Thursday, December 17, 2009

Campaign Hook - Epic Fantasy


Hey look everyone, over there! No, right here! It's a post about gaming that's original and doesn't just post links from FFG! No way! Yes way!

I'm rereading the Lord of the Rings and loving it. I'm just now realizing that I've read the Fellowship several times but always stopped for one reason or another before rereading the Two Towers. I've only read the Two Towers once! Anyway, I've been thinking about how to make games thematically more like Tolkien fantasy. Clearly a lot of games use mechanics to inch their way towards LotR style storytelling, Burning Wheel would probably be the most obvious example of a gaming doing this (one of the reasons I'm really drawn to it).

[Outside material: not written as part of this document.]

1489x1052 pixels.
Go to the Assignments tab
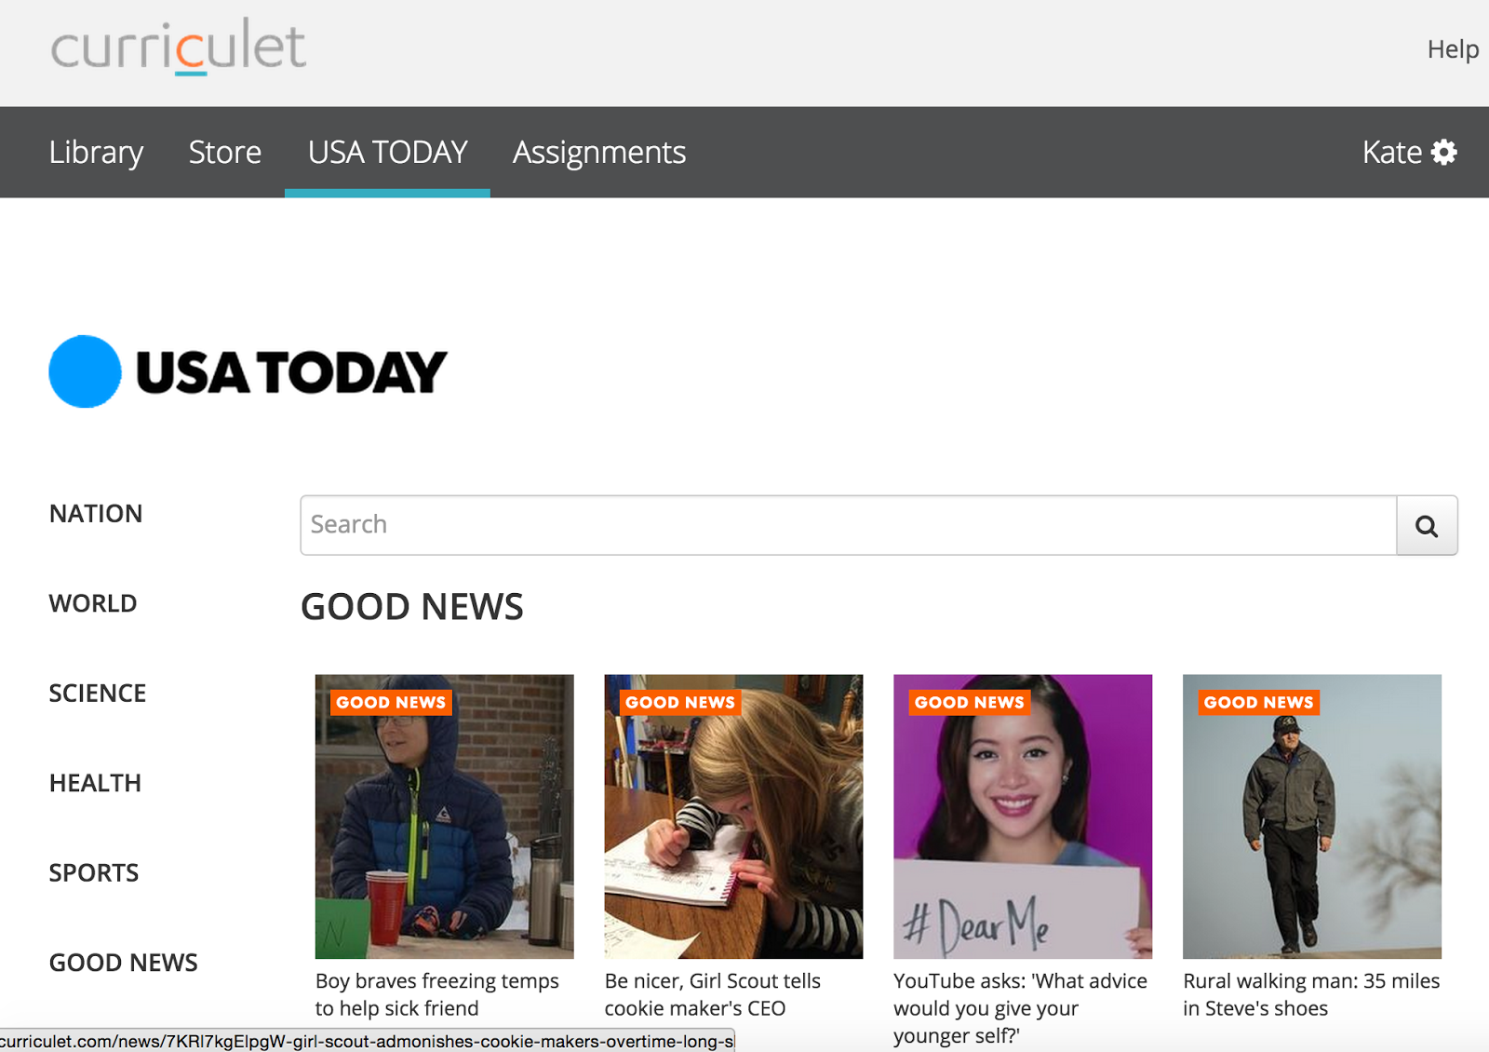pos(599,152)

However, I'm talking about something other than mechanics here. I'm trying to brainstorm the nuts and bolts of an epic, heroic, very little grey moral areas kind of game. At least that's where I started. Then I realized that the ideas I've been thinking of could work in grey moral area games with lots of grit just as well (maybe better!) than heroic fantasy. Really I'm looking for epic. So what makes an epic game? Keeping in mind that this would have to work around a party of four or five players, here's some thoughts (and I'd love to hear yours as well):

  • Early on in the adventure, our heroes are introduced to a troop of heroic and valiant cavalry men. The troop is heading into the thick of things, be it war, a border skirmish, it doesn't matter. They're going against all odds and the best the players can do is give them a blessing from the cleric and wish them the best of luck.
  • The players are recruited into an army or recruit an army on their own to hold back an invading force. Invading forces are always good stuff for epic games. They have to hold down the fort until relief comes, if reliefe will ever come.
  • Word has come between the first two bullet points here that the troop of cavalry men are, by all accounts, lost in battle or to famine or ill luck. No trace has been found of them, and the locals fear the worse.
  • In the thick of things for the players and their army, the cavalry troop makes a miraculous advance on the invading force from the rear, saving the day and connected back up with the defending force.
Now my thoughts are that these points would make up the overall arch of a long campaign. It wouldn't just be one gaming session after another, instead it would be sprinkled in here and there over the course of many sessions. It's a meta-arc for the whole game. Maybe at some point they run into a lone cavalry man from the lost brigade. Maybe they have to fight off a scouting party from the invading force. There's lot of stuff you could do. I feel like campaign hooks are in short supply out there compared to how many generic plot hooks are published and explored. Plot hooks are great for a night or two, but what's to keep the group together for much longer? Campaign hooks, that's what!

Anyway, just brainstorming. Kind of random, but that's what you get at 10:57 on a worknight! Image borrowed from this lord of the rings website. It's kind of freaky deaky, but at least the image works.